• Natural Gas News

    France Really Should Cope This Winter: TSOs

Summary

Although they were wrong two years ago, this time France's two main TSOs are confident of being able to cope with even the worst of winters.

by: Mark Smedley

Posted in:

Natural Gas & LNG News, Europe, TSO, Infrastructure, Pipelines, News By Country, France

France Really Should Cope This Winter: TSOs

France’s two main gas transmission system operators (TSOs) - GRTgaz and Terega - are confident that demand for gas will be met this winter, even in the event of an exceptionally cold spell.

Their analysis, presented November 22, is based on the capacity offered to shippers as well as the level of volumes booked for supplying the network at the various entry and exits.

They added that volumes booked in storage at November 1 2018 totalled 128 terawatt-hours of gas (11.9bn m3), their highest since 2010, and 49% higher than the 86 TWh stored at Nov.1 2017. That follows an intense bout of gas injections from May to October, which resulted from tighter regulatory requirements on shippers to maintain stocks.

GRTgaz CEO Thierry Trouve and his Terega counterpart Dominique Mockly also said that security of supply had been strengthened by the creation on November 1 of a new single market zone, Trading Region France (TRF). Until then, there were two trading hubs, PEG (gas exchange point) Nord and Sud. 

In their Winter Outlook 2018/2019, covering the period from November to March, GRTgaz and Terega said there had been a 42% increase in North/South gas transmission capacity, made possible by the €872m ($994mn) investment on new and upgraded pipelines needed to introduce TRF. The spending was mainly on GRTgaz’s strategic €727mn Val de Saone pipe project, plus Terega’s Gascogne-Midi pipe.

It can't get worse than the last two winters ,surely?

France, like many other countries, reported record gas demand days during late February and early March, as the continent shivered and storage inventories were depleted.

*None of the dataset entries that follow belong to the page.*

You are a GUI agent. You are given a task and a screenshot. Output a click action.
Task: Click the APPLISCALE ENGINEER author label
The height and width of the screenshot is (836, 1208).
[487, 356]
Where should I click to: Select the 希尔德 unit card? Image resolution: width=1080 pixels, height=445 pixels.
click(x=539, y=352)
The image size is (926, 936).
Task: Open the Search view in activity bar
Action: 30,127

But arguably it was the previous winter, in January 2017, that France was more disrupted - after key Algerian LNG export plant at Skikda went into unscheduled turnaround, causing a huge spike in gas prices in Algeria's short-haul markets in southern France (the Peg Sud market) and Spain, as neither was able to schedule replacement cargoes to cover the shortfall for several weeks. A lack north-south pipeline capacity in France, plus increased demand from gas-fired power plants because many nuclear generators were offline, also exacerbated tight gas supply situation. Ironically Trouve and Mockly had anticipated no major supply shortfalls that winter on Nov.22 2016 as well - but the extra flow capacity built since means this time they should be right.